====== Text ======

A puzzle game where one is offered a mysterious simulation and one must assign symbols to each element to figure out what it is.


  Description

This idea is related to the previous one, [#064 - Deduction Tactics] - or rather, I should say was the basis of that idea. Similar to Deduction Tactics, this game presents you with a group of unknown quantities and charges you with figuring what the big question marks are. Unlike Deduction Tactics, this is more of a puzzle game.

[something1.png]

Initially, you are presented with an abstract representation of some unknown system. It operates in real time and you can watch it happen - you just lack the metaphor which makes it make sense. It's a simulation of something, and it's up to you to figure out what.

In this case, you are presented with five unknowns of various sizes (the background is considered an unknown). The smallest light block simply rotates around the other three. From looking at this, it is not immediately obvious what it is. However, you are also presented with a bunch of sim elements that you can attribute to each unknown.

====== Source excerpt ======

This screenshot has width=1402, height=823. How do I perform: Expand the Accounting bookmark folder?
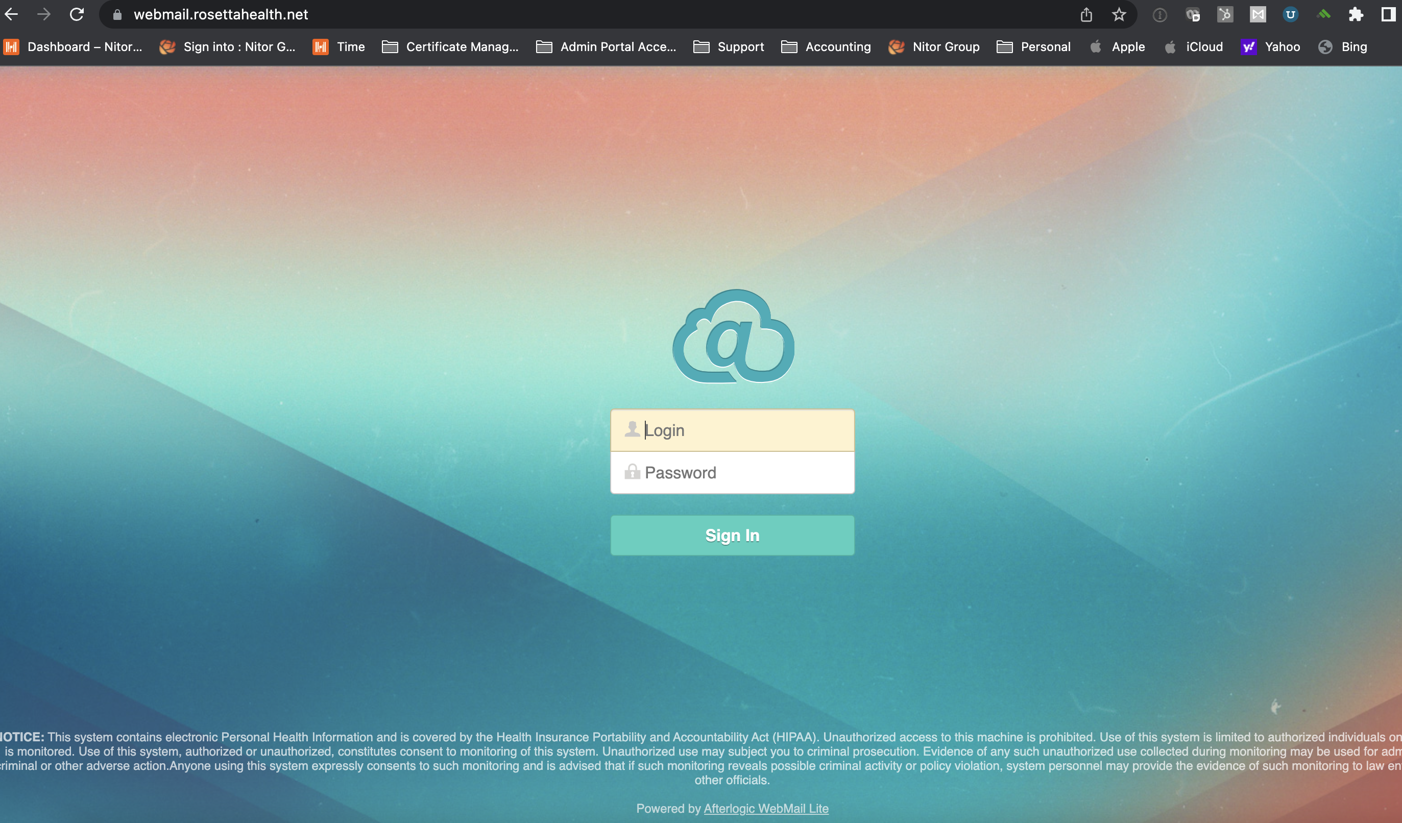pos(826,47)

======

What this exercise asks:
(1) Please reproduce the part of the game description that opens with the words containing "A puzzle game where" and closes with "a puzzle game.".
(2) Summarize the game description in two sentences.
(3) List every detail the game description gives about the example with five unknowns.
You won't need the material that comes after the game description.

The answers:
(1)
A puzzle game where one is offered a mysterious simulation and one must assign symbols to each element to figure out what it is.


  Description

This idea is related to the previous one, [#064 - Deduction Tactics] - or rather, I should say was the basis of that idea. Similar to Deduction Tactics, this game presents you with a group of unknown quantities and charges you with figuring what the big question marks are. Unlike Deduction Tactics, this is more of a puzzle game.

(2) The idea is a puzzle game, related to Deduction Tactics, in which the player watches an abstract, real-time simulation of some unknown system and has to work out what it represents. In the example, the player sees five unknowns of various sizes and is given a set of sim elements to assign to each one.

(3)
- The five unknowns are of various sizes.
- The background counts as one of the unknowns.
- The smallest light block rotates around the other three.
- Looking at it, it is not immediately obvious what it is.
- The player is also given a set of sim elements to attribute to each unknown.